Extracted entries START

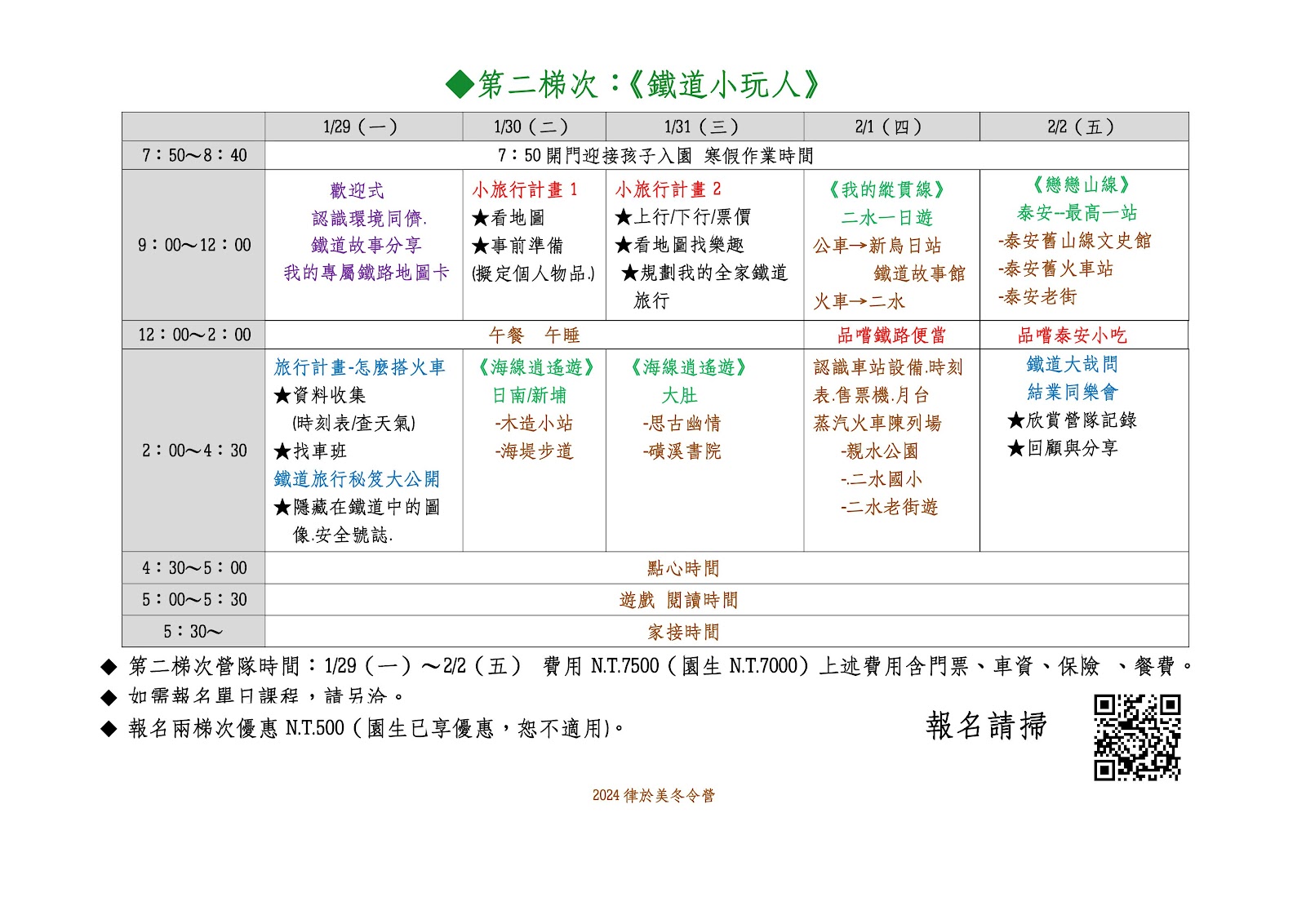This screenshot has height=924, width=1306.
Task: Select the 1/30 (二) column header
Action: tap(533, 127)
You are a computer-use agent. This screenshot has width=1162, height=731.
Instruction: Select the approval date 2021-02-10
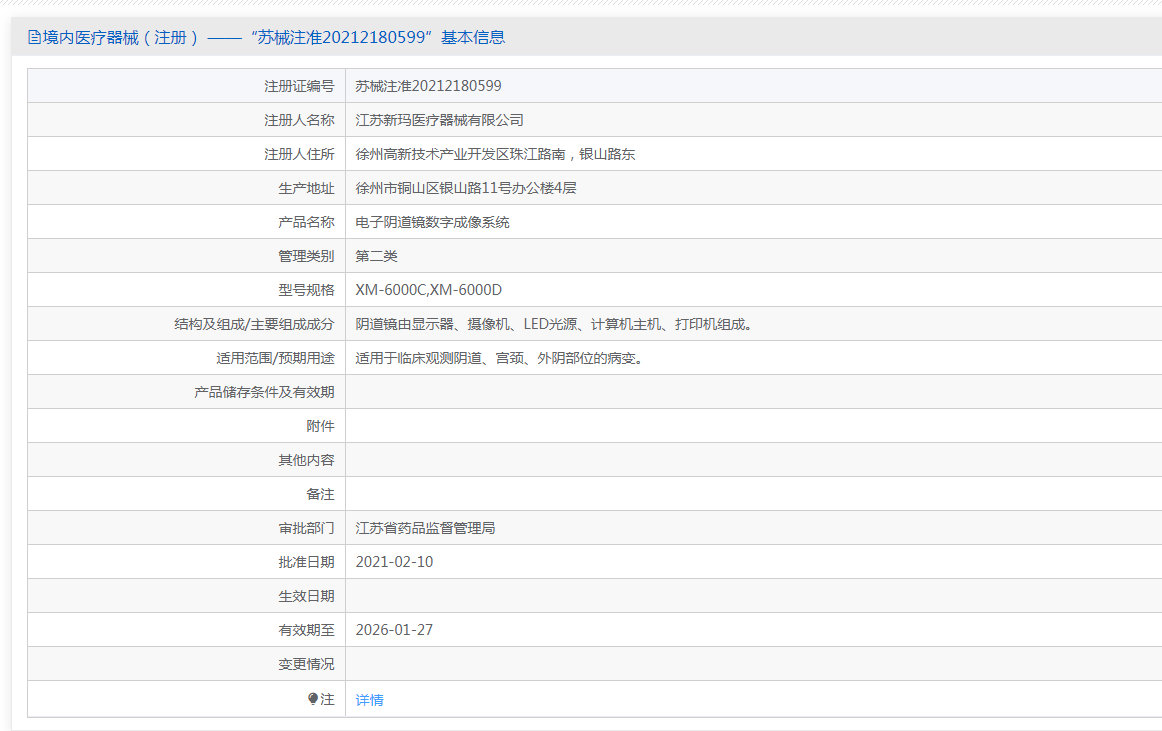(x=394, y=562)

Extracted entries END

**About this exercise**:
Look for the line that contains "You are a computer-use", then please copy it and the rest of the lines through the end of the data, pictures excluded.

**Output**:
You are a computer-use agent. This screenshot has width=1162, height=731.
Instruction: Select the approval date 2021-02-10
(x=394, y=562)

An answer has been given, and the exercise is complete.